La Gomera is a Spanish Denominación de Origen Protegida (DOP) for wines that covers the entire island of La Gomera (Canary Islands, Spain) comprising the six municipalities of San Sebastián de la Gomera, Hermigua, Agulo, Vallehermoso, Valle Gran Rey and Alajeró. It obtained its official status in 2009.

Climate and Geography
La Gomera is a very mountainous island and cultivation of vines is difficult and laborious. The vines are planted in terraces on steep slopes with walls built of stone. Traditionally the vines were left to grow along the ground, but vines have been trained along trellises (en espaldera).

Vineyards and Wineries
There are currently (as of 2015) around 125 ha planted to vines and registered with the Regulatory Council of the DOP and around 150 grapegrowers and 7 wineries registered.

### DATA FOR REVIEW

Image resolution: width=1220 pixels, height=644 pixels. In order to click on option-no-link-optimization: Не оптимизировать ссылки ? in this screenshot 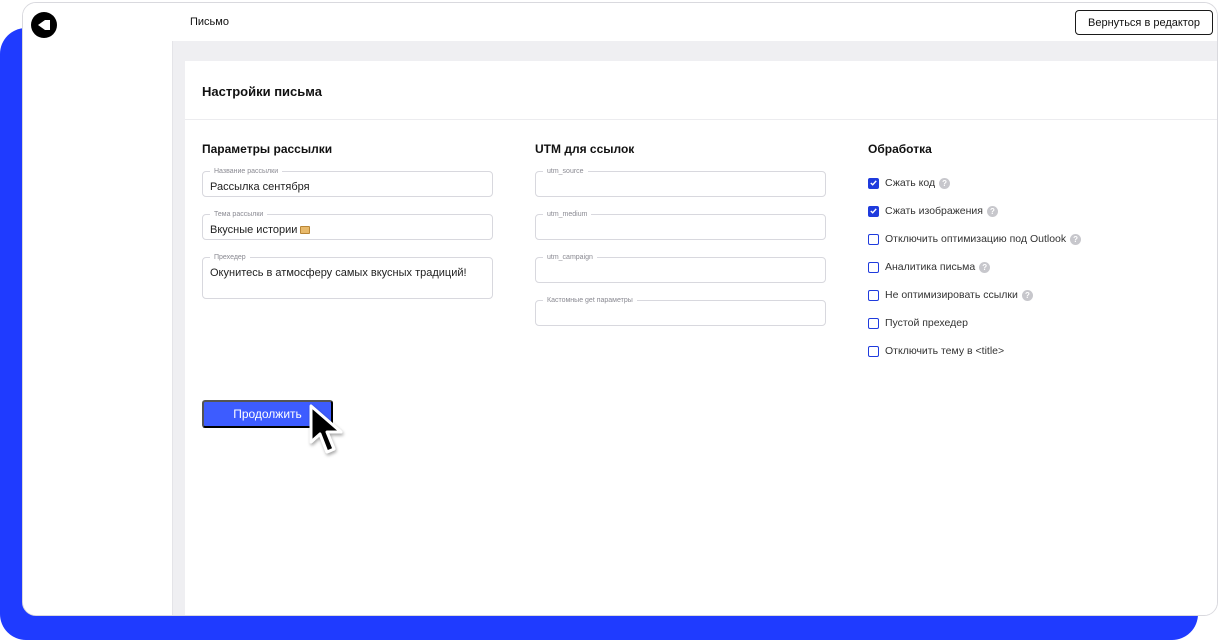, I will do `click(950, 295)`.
--
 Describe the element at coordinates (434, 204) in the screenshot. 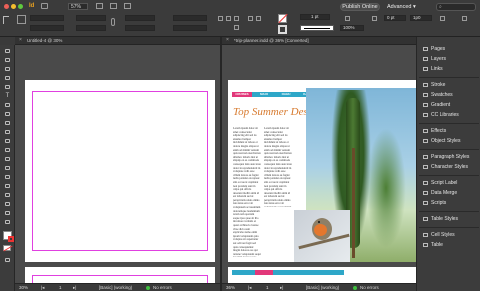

### PROBLEM SET
(a) Please list the municipalities named in the La Gomera wine passage above.
(b) In what year did the DOP described in the La Gomera wine passage receive official status?

### RESPONSES BY TASK
(a) San Sebastián de la Gomera, Hermigua, Agulo, Vallehermoso, Valle Gran Rey, Alajeró

(b) 2009